Talk to people in the field and they will you about waste and misplaced
priorities. Travel to infected communities and you hear complaints not just
about the lack of access to vital high-priced medicines but about the
unavailability of basic care, even aspirins.
Precious little is being invested in media projects that can inform young
people in a language they can relate to, produced by people who connect with
their pain and aspirations. Already "Speak Up Young Africa" has been spoken
down to by some TV outlets and funding agencies. A few cop out by saying "Not
for us" or "We don't fund media." But they didn't ignore September 11, and
they must not be allowed to ignore AIDS.
"Speak Up Young Africa" will get made somehow. I am going to help these
multilingual, multitalented young men with the smarts to survive in two very
different cultures, and I am sure others will too. I am sure there are
funders who will get its significance and potential. If you can help with
money, with contacts, with ideas contact Kebba and Nduka at
kebba.jobarteh@yale.edu.
A project like theirs is vital, given the basic indifference of many media gatekeepers who keep Americans underinformed about Africa and AIDS. This is
not a conspiracy by the news business, by the way, just a reflection of its
market-driven culture and often parochial focus. That needs to be challenged
both with documentation of the gaps and criticism of errors and omissions on
the one hand, and with engaged independent media on the other.

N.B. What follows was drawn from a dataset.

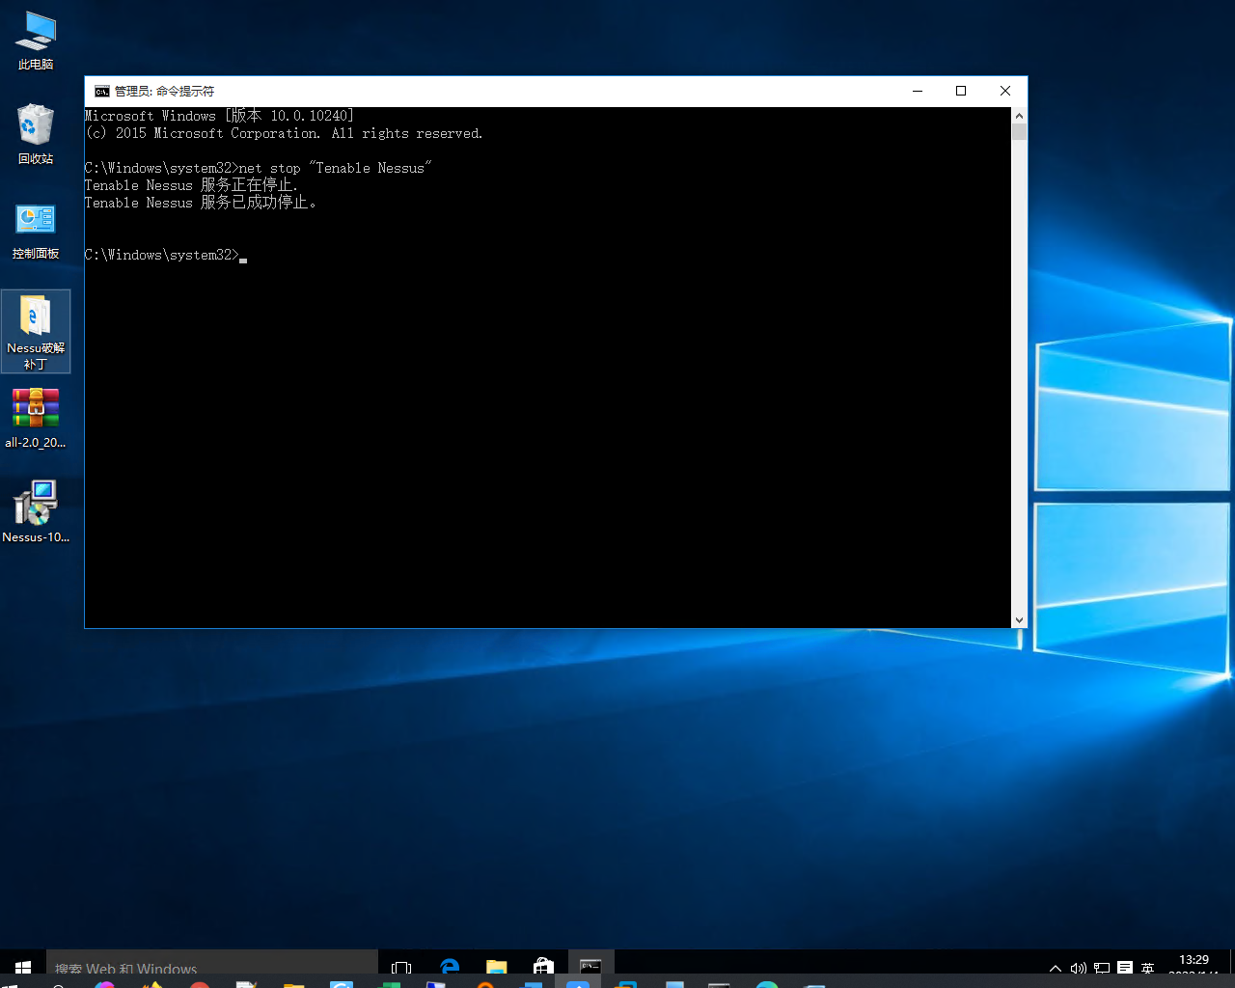Open 此电脑 (This PC) from the desktop
The height and width of the screenshot is (988, 1235).
pos(36,36)
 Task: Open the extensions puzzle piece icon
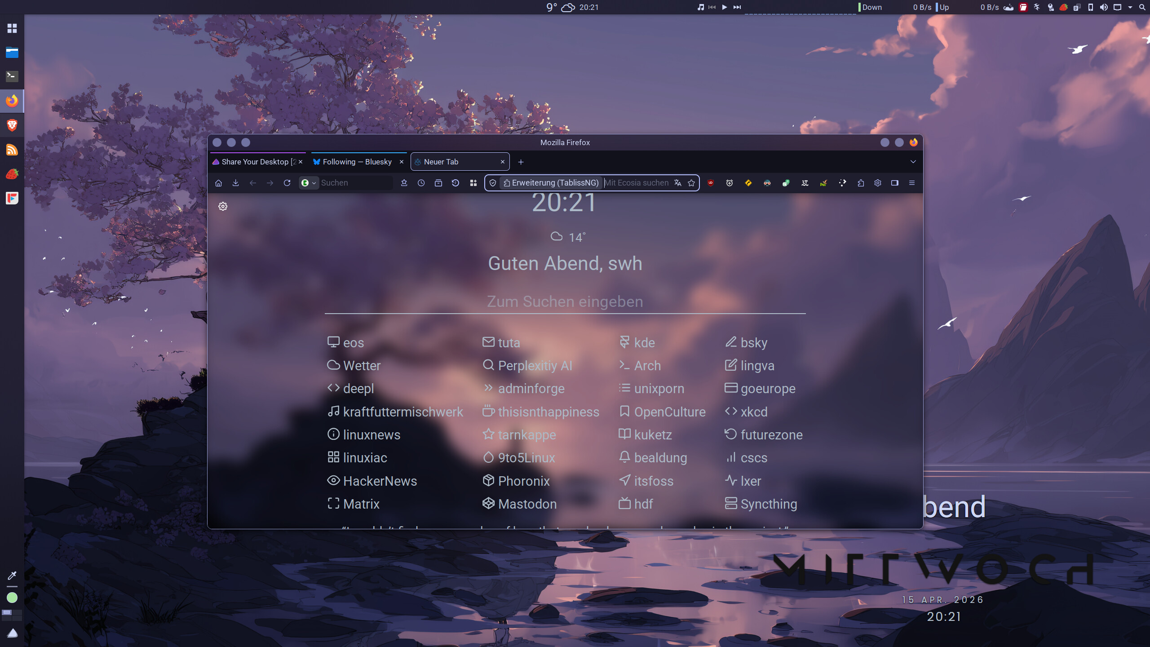coord(861,183)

Ted Koppel titled his last report from the Congo "Heart of Darkness." But as
has been said before, the only thing dark about Africa is our ignorance of
it. We all need to open our hearts to let the ignorance out and pump the
light of empathy and compassion in.
Danny Schechter is executive editor of MediaChannel.org. His latest book is News Dissector: Passions, Pieces and Polemics 1960-2000, from Akashic Books.